I console myself with a big fat Grey Goose and tonic. I remind myself that there is much more to me than my boobs or droopy ass. I am fun to be with, I am reliable, I can cook and I can steer a 40 foot dragon boat without puncturing yachts in the marina. I am a good mother, a good bank employee, a good sister, daughter, friend. My first husband blamed my size on his lack of sexual interest in me even though I gained just 15 pounds more than when we married. I am today 20 pounds heavier than that and as far as I can tell, there is at least one or two men who might want to see me naked… and no, I don’t have to give them money.

Last summer, I had a crush on a man on my dragon boat team. He was strikingly handsome and we flirted on a few occasions. When the team went to Victoria BC for races, I was thrilled that I might get to spend some time with him. One night at dinner, he was chatting and I overheard him say that he had not met any women recently that he was attracted to. That solved that puzzle – he had ample time and space to get to know me better on that trip, so if he was going to, he would have. Insecurity caked over me like wet mud.

At that same dinner, I left to use the ladies room. I had stopped to admire the artwork along the hallway when out of the men’s room came a young, handsome Canadian man. He bounced into me and said, “Excuse me!” I smiled and he started to talk to me.

“Are you a tourist?” Really? I am wearing an oversized red hoodie with a giant white maple leaf on it, do you think I’m not a tourist? I explained that yes, of course I was a tourist, in town for the Victoria Dragon Boat Races and Festival.

“Do you want to make out?”

What? Did he just say, do you want to make out? Holy Mother of God…

“Make out, like kissing?” I say, surely there is a catch or this will cost money or I will be on some inane Canadian Reality Show…Local hotties hit on fat American tourists, film at 11:00 or local serial killer strikes again, stupid American woman found dead in men's room

“Yeah, that’s what we do here in Canada, we make out.”

“Make out, like no hanky panky, just making out, kissing, that’s it?”

”Yeah, it will be fun, let’s go!” He asks my name and tells me his – it’s Paul.

Paul has a hybrid Canadian-Irish accent and there is not a damn thing unattractive or even creepy about him that I can detect. He is not overtly intoxicated nor am I at this point and I am pondering what in the hell could be appealing about me in an oversized red sweatshirt. I’ve been racing on Inner Harbour all day, no make up, hair blown in three different directions, and Oh God, the huge white maple leaf festooned across my rack! It causes me to blurt out, “But you’re so attractive...” as if to say, why the hell would you want to kiss me?

Paul says, ”Yes – you are.” Okay, game on, that puts me over the edge of restraint and I agree to “make out” with Paul. He ushers me by the hand into the men’s room of this swank restaurant, locks us into a stall and we proceed to make out.

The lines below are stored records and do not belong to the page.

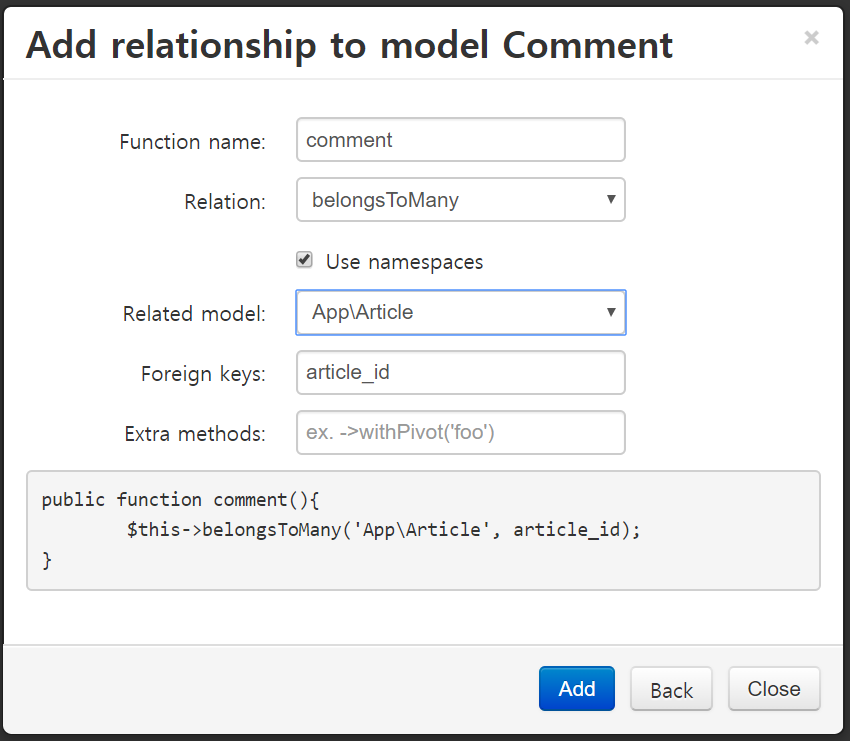Viewport: 850px width, 741px height.
Task: Click the arrow on the Related model dropdown
Action: coord(610,312)
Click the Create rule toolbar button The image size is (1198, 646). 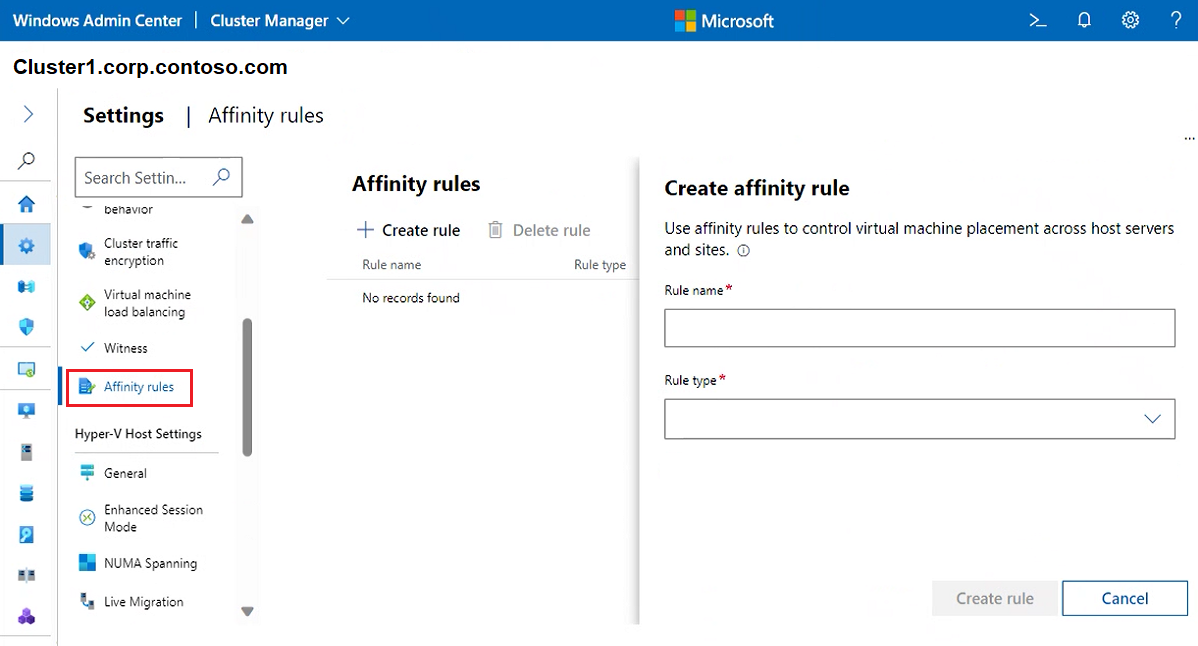click(x=409, y=230)
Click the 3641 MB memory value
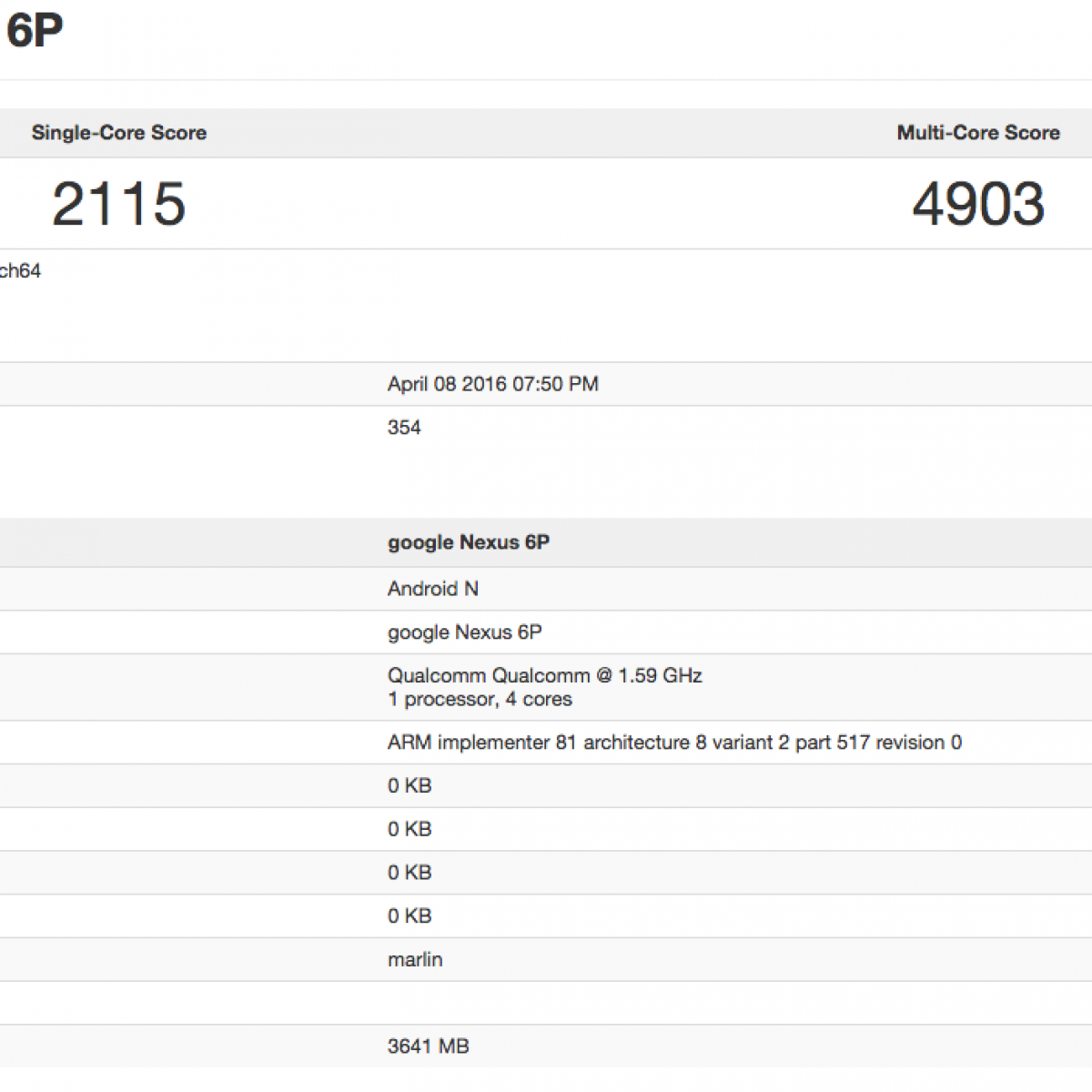 tap(428, 1046)
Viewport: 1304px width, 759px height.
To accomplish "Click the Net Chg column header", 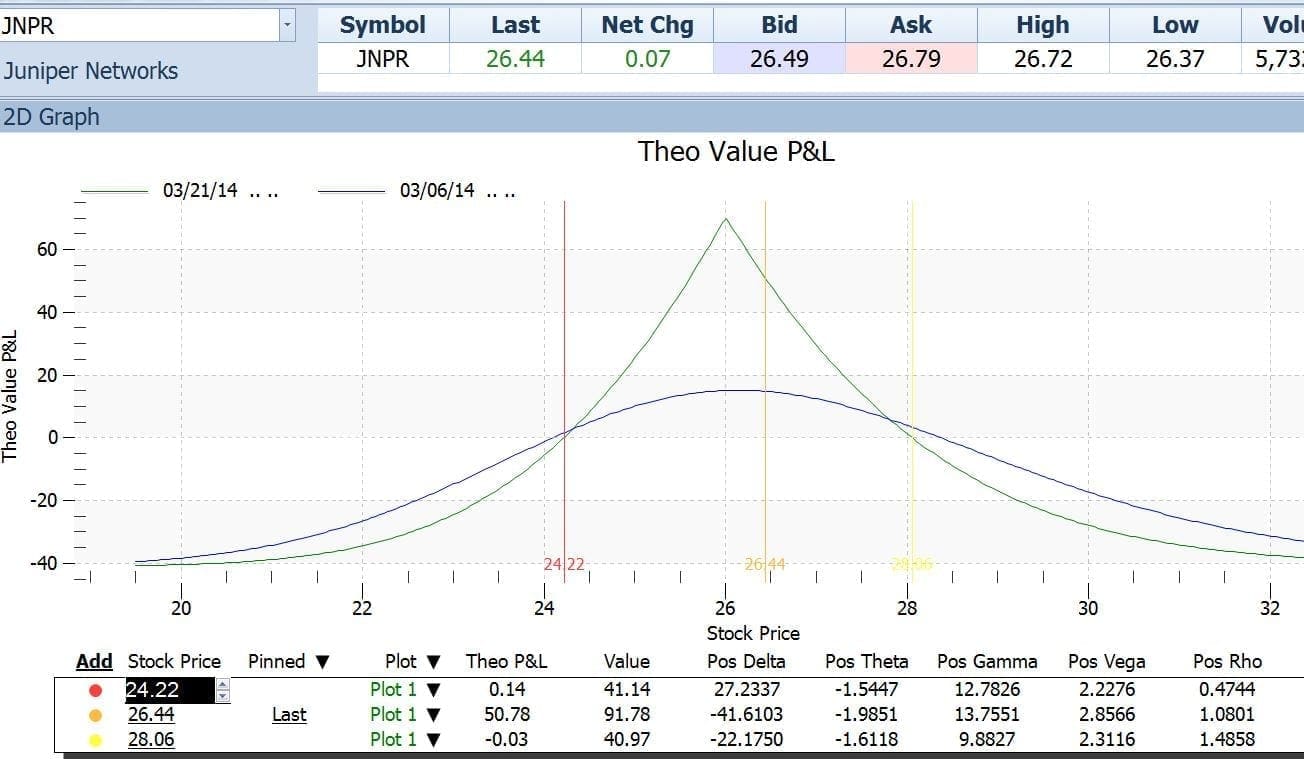I will pyautogui.click(x=647, y=25).
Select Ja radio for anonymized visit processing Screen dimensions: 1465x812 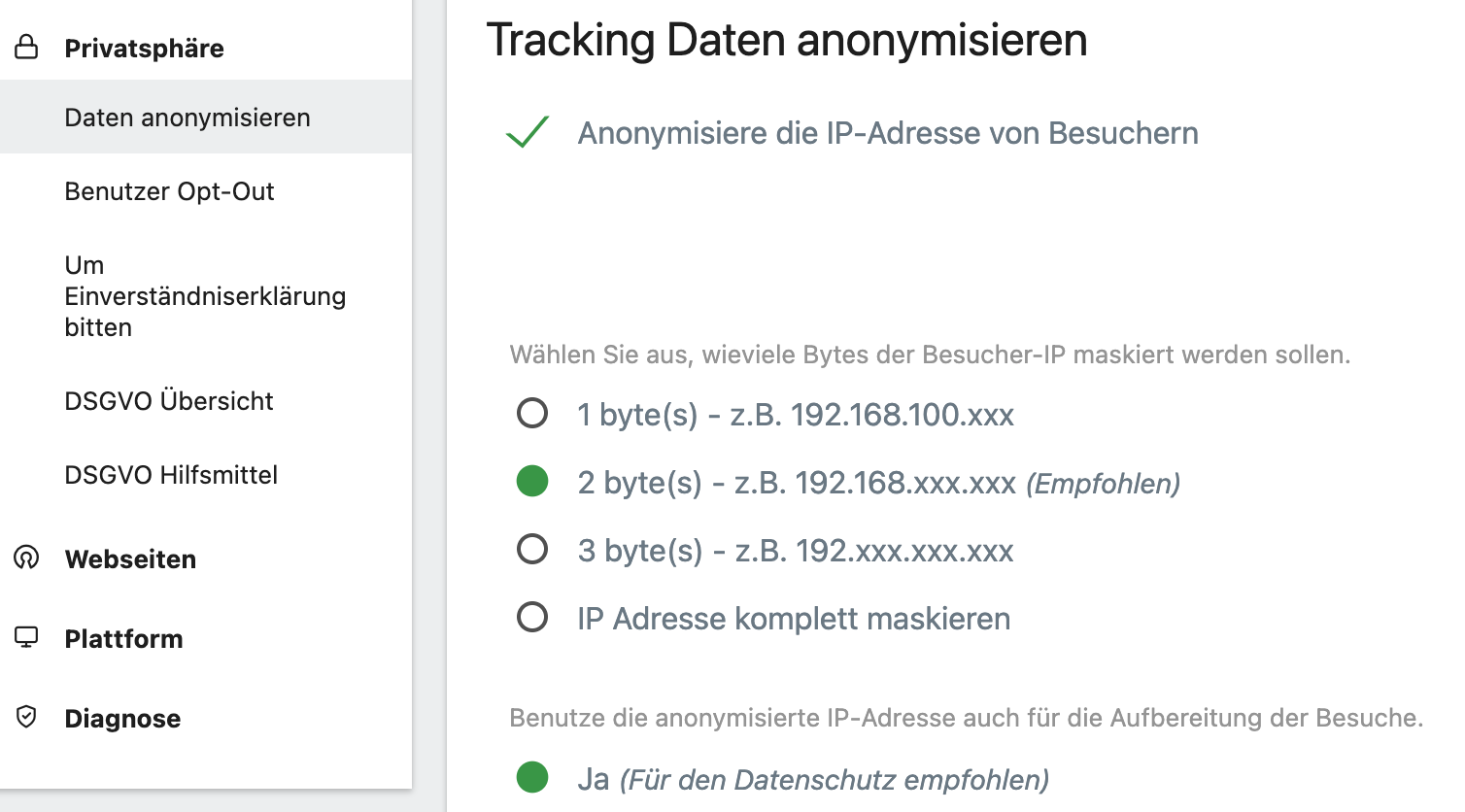coord(532,778)

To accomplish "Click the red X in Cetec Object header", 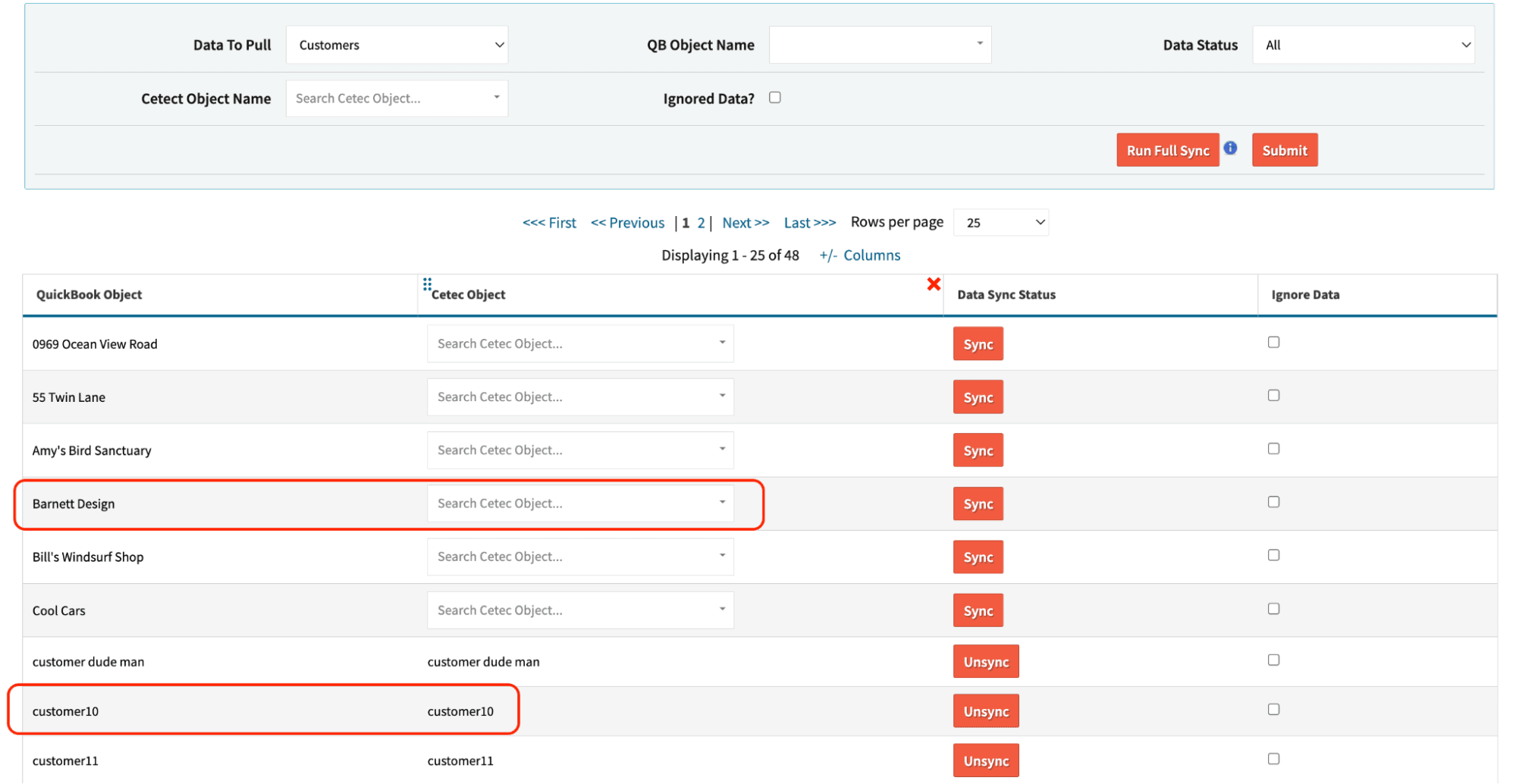I will coord(934,284).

He is a great kisser, there is groping to be sure, and I shoo his hands away from the danger zones. I am not about to go “all the way” with a stranger, albeit young, foreign and handsome, in a men’s restroom in Victoria, British Columbia. I am reminded of my handsome and young first husband, also Canadian and am pronged with a spur of sadness but only for a moment. The “making out” lasts all of five minutes until my logic sensors decide to push him away from me before things get out of hand. He does not persist to my relief.

Back in the hallway, I tell him that he’s made my weekend, hell, my year. He smiles and walks away. He turns back and says, “Hey!”

“yes?”

“What’s my name?”

“Paul…” I say smiling, still not sure that any of it just happened. He says, “Will you remember me?”

Yes, for the rest of my life.

And that is the story of how I know I’m attractive, $55 bra or not.